DIRECTIVE.
Locate each line of the listing below that contains the word "bounding" and copy those lines.

Target position records.
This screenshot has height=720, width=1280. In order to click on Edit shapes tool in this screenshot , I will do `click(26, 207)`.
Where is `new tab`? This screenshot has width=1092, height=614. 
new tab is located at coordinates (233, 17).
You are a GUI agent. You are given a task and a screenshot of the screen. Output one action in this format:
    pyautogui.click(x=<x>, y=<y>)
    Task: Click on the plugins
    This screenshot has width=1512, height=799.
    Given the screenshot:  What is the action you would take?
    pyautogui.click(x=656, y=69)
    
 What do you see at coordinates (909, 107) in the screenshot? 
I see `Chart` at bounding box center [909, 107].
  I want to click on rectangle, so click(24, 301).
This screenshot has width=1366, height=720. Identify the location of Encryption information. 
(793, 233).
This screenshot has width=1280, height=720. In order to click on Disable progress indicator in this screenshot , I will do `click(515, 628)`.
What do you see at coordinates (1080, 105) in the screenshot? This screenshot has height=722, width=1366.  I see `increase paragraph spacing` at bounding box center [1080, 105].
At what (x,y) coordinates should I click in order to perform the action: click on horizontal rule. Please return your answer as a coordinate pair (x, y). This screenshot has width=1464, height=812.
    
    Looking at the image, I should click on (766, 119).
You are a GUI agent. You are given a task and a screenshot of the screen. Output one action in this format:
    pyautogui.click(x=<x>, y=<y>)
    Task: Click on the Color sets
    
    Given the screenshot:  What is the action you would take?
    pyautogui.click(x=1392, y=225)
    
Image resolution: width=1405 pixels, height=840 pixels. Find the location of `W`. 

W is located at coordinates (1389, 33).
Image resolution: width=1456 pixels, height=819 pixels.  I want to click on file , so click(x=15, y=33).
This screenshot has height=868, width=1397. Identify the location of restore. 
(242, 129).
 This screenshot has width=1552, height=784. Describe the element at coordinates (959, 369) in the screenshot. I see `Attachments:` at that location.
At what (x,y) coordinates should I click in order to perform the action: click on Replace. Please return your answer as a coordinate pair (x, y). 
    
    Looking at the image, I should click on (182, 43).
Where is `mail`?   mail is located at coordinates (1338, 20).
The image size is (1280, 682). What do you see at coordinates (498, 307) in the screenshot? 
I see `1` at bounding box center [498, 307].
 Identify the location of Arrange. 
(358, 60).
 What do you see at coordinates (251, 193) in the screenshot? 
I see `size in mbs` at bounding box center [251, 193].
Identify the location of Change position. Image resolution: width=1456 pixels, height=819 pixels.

ANSWER TO THE EXERCISE.
I see `Chart` at bounding box center [909, 107].
What do you see at coordinates (1080, 105) in the screenshot? This screenshot has height=722, width=1366.  I see `increase paragraph spacing` at bounding box center [1080, 105].
I see `1` at bounding box center [498, 307].
I see `size in mbs` at bounding box center [251, 193].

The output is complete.